The study was conducted at the Logan, Utah, campus as part of the ongoing Animal Models of Infectious Disease Program at the National Institute of Allergy and Infectious Diseases (NIAID), part of the National Institutes of Health. This program provides in vivo screening services for researchers, as part of a broader suite of preclinical services supported by NIAID. These services are part of NIAID’s infrastructure for responding to emerging infectious diseases, such as Zika virus, and allow for research to be quickly directed to support immediate public health needs.

BCX4430 is a broad spectrum antiviral that is being tested in a phase one clinical safety and pharmacology study in healthy subjects. BCX4430 has demonstrated survival benefits in nonclinical studies against a variety of serious pathogens, including Ebola, Marburg, and Yellow Fever viruses. Since September 2013, NIAID has supported BioCryst in developing BCX4430 as a therapeutic for Ebola and Marburg viruses.

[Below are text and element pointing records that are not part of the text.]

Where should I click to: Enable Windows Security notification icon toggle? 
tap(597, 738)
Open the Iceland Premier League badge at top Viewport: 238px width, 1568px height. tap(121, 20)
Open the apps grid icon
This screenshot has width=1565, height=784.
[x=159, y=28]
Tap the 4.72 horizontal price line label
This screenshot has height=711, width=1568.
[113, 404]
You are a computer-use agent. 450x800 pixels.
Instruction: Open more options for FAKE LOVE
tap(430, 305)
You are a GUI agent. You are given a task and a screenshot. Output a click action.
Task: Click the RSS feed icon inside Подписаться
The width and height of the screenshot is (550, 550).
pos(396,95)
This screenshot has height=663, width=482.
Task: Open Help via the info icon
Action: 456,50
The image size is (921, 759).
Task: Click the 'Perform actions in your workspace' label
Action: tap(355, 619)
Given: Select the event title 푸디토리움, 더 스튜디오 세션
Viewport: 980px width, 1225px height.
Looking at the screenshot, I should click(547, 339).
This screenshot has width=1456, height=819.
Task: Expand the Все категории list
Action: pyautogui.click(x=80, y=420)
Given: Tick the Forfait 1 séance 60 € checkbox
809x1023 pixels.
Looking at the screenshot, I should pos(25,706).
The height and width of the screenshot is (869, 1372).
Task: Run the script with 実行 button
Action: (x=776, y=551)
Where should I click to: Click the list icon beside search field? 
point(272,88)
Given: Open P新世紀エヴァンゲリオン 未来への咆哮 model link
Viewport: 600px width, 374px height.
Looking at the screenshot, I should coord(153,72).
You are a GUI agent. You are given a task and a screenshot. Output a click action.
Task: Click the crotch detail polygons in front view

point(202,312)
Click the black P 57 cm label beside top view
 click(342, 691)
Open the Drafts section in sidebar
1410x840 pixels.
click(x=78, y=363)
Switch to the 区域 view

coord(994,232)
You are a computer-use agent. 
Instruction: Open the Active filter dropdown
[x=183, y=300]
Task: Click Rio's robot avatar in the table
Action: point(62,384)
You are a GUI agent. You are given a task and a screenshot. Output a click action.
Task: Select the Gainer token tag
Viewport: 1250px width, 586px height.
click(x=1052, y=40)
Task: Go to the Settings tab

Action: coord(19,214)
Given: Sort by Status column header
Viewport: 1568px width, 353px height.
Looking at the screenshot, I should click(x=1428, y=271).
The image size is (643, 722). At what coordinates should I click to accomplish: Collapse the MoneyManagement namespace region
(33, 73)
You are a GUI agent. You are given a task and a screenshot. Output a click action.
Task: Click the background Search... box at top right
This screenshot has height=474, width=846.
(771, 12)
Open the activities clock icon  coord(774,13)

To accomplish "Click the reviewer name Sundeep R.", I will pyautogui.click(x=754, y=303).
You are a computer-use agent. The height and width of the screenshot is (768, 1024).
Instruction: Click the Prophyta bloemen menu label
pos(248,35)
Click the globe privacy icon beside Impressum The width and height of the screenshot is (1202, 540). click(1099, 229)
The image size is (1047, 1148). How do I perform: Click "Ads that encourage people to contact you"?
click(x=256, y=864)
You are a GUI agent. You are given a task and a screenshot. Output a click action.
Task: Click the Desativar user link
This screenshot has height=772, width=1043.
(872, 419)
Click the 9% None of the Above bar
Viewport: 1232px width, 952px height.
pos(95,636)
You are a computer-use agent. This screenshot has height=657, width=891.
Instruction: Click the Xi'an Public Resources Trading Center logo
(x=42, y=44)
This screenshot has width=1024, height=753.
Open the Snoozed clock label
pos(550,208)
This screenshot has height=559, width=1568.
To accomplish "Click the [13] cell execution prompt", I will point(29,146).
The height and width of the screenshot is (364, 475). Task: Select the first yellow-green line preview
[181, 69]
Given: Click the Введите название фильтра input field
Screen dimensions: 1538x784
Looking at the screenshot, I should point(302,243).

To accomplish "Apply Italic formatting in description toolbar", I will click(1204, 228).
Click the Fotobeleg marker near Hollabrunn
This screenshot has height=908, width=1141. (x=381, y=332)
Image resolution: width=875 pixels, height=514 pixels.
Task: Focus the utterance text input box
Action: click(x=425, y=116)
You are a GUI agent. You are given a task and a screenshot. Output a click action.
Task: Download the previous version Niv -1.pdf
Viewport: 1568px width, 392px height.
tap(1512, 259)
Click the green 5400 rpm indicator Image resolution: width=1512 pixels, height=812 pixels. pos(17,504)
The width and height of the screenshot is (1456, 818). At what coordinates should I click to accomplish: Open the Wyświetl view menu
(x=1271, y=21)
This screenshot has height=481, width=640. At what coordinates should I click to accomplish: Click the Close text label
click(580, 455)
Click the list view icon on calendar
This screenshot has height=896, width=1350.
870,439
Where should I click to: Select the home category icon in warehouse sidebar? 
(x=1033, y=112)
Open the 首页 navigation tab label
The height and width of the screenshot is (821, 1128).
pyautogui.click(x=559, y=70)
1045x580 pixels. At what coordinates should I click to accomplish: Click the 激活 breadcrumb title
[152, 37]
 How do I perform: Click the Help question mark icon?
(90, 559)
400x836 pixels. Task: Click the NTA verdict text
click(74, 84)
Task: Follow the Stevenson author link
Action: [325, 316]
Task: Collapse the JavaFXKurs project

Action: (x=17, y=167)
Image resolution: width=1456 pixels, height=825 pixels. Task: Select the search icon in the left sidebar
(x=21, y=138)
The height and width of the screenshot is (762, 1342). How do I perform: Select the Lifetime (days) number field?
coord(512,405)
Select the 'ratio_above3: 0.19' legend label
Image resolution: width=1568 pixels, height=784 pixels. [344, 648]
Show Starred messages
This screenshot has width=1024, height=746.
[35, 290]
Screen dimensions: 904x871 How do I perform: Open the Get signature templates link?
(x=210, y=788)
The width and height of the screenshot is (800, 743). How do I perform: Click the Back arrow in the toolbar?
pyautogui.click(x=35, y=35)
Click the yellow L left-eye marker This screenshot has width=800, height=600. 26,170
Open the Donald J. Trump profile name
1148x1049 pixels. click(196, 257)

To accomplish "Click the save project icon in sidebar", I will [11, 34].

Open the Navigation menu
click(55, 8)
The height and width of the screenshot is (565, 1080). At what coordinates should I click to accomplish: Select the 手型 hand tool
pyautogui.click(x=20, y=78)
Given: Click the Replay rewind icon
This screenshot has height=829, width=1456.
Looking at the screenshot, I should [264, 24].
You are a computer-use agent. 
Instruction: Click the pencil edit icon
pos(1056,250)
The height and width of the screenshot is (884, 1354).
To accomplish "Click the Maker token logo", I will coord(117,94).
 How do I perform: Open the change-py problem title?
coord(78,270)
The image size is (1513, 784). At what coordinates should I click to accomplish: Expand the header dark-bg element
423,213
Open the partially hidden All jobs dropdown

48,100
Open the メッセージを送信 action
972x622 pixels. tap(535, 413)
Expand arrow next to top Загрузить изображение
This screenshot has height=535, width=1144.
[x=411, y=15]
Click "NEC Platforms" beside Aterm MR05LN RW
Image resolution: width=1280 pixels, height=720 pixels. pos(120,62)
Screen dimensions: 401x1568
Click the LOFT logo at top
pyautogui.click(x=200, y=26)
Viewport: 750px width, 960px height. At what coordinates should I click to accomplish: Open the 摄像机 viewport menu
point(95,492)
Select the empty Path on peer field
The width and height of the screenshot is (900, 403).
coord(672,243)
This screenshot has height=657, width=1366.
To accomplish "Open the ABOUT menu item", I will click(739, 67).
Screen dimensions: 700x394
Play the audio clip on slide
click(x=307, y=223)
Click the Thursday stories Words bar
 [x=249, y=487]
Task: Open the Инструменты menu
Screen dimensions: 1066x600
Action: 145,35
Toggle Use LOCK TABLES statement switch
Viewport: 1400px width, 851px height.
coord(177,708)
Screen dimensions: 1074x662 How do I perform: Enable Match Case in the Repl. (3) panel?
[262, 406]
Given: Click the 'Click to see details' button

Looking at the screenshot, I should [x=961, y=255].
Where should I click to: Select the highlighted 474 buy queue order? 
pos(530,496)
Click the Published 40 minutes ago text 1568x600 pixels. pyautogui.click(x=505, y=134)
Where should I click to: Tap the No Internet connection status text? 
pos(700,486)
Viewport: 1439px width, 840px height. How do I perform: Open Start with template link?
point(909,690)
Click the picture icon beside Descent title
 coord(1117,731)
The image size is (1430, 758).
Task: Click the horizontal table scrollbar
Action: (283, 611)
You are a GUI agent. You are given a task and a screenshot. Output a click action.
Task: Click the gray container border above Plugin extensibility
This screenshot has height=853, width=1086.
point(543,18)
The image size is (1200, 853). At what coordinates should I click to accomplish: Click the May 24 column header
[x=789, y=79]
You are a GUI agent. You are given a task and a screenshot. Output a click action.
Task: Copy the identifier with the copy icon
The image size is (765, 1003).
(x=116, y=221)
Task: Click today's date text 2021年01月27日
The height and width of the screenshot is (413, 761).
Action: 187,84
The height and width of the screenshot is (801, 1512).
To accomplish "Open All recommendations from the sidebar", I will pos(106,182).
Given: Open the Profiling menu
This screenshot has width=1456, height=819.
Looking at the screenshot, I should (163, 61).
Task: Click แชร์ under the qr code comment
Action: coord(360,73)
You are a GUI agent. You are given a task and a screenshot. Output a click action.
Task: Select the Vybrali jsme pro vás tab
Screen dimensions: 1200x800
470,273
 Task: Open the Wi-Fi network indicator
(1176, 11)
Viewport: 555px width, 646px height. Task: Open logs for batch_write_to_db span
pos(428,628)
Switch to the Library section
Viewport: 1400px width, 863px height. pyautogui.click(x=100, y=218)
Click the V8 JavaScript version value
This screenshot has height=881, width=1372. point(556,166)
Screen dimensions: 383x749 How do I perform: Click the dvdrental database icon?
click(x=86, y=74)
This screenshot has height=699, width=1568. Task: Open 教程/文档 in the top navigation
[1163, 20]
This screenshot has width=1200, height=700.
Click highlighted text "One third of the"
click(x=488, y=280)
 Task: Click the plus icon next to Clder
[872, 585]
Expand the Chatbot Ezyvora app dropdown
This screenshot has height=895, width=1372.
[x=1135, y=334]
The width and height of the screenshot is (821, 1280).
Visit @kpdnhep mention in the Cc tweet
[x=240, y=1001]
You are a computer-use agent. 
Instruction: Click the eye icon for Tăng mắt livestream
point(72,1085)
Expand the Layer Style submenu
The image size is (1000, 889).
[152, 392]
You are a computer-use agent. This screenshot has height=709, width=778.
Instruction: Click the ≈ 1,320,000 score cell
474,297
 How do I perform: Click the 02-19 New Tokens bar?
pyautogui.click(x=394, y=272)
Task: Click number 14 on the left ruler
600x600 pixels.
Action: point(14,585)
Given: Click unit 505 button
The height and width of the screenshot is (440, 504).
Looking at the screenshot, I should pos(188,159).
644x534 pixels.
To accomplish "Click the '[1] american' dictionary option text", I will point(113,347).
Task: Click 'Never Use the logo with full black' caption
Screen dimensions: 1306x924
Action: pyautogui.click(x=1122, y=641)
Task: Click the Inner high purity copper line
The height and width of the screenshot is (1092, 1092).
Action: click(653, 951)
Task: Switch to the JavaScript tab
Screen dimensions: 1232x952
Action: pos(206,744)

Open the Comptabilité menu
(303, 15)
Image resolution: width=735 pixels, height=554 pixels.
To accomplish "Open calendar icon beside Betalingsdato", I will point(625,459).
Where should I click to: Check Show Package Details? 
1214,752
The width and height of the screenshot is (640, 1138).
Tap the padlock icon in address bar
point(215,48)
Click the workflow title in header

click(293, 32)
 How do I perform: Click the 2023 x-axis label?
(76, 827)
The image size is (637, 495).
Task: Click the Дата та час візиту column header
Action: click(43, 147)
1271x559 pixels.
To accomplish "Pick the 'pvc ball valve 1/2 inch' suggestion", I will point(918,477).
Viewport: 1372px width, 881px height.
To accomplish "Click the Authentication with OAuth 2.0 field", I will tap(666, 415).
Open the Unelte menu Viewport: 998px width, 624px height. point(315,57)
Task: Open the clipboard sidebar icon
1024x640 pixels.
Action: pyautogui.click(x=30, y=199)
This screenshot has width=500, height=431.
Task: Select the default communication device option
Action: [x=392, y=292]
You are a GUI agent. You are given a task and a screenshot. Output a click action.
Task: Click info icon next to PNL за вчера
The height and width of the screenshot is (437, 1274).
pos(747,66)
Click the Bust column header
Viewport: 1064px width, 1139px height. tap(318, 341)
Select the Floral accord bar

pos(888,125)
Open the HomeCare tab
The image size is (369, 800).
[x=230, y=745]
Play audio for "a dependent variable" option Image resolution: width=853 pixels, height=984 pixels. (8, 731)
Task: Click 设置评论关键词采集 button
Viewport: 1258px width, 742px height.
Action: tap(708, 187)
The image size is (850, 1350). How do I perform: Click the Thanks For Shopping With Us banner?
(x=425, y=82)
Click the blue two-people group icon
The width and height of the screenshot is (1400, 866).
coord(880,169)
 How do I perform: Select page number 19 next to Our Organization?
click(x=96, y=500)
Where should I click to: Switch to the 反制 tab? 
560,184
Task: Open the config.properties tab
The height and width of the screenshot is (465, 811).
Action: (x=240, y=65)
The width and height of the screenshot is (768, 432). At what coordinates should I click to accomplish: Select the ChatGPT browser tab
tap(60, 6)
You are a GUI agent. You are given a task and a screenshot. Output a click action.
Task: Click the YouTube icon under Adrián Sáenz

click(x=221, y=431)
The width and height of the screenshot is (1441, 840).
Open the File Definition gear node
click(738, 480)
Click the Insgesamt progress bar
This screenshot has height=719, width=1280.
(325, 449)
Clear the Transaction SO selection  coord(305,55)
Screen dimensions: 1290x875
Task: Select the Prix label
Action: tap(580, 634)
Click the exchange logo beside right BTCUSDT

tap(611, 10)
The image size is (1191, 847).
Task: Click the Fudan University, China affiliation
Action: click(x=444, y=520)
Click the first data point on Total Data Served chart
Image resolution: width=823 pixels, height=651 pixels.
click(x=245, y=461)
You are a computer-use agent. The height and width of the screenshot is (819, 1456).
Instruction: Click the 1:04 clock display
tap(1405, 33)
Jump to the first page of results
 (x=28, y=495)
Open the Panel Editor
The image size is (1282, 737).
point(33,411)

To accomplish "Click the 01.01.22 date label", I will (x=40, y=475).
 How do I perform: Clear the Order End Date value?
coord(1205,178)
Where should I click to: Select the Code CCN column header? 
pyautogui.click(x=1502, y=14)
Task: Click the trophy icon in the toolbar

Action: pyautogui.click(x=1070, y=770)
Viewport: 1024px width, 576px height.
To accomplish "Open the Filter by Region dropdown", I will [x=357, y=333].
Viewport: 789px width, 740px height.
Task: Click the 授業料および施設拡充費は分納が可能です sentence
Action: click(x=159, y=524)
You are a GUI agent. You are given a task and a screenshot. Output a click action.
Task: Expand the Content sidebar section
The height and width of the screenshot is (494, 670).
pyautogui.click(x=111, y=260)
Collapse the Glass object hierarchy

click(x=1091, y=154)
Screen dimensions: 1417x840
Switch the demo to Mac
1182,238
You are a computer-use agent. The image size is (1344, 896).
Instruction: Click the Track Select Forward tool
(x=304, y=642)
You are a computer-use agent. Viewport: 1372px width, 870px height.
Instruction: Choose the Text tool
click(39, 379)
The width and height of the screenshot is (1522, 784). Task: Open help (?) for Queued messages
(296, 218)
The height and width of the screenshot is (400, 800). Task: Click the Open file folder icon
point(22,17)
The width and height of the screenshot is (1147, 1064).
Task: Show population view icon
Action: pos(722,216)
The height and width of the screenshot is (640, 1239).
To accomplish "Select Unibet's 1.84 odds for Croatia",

In March 2015, the Biomedical Advanced Research and Development Authority (BARDA) within the U.S. Department of Health and Human Services’ Office of the Assistant Secretary for Preparedness and Response (ASPR) awarded BioCryst a contract for up to an additional $35 million for the continued development of BCX4430 as a potential treatment for filoviruses.

BioCryst worked for 28 years to bring its first drug to market. In late December, 2014, the U.S. Food and Drug Administration approved its intravenous flu treatment, RAPIVAB, as the first new drug on the United States market to treat existing flu infections. Fortunately for BioCryst, the company was already marketing the drug in Japan and Korea under the name Peramivir.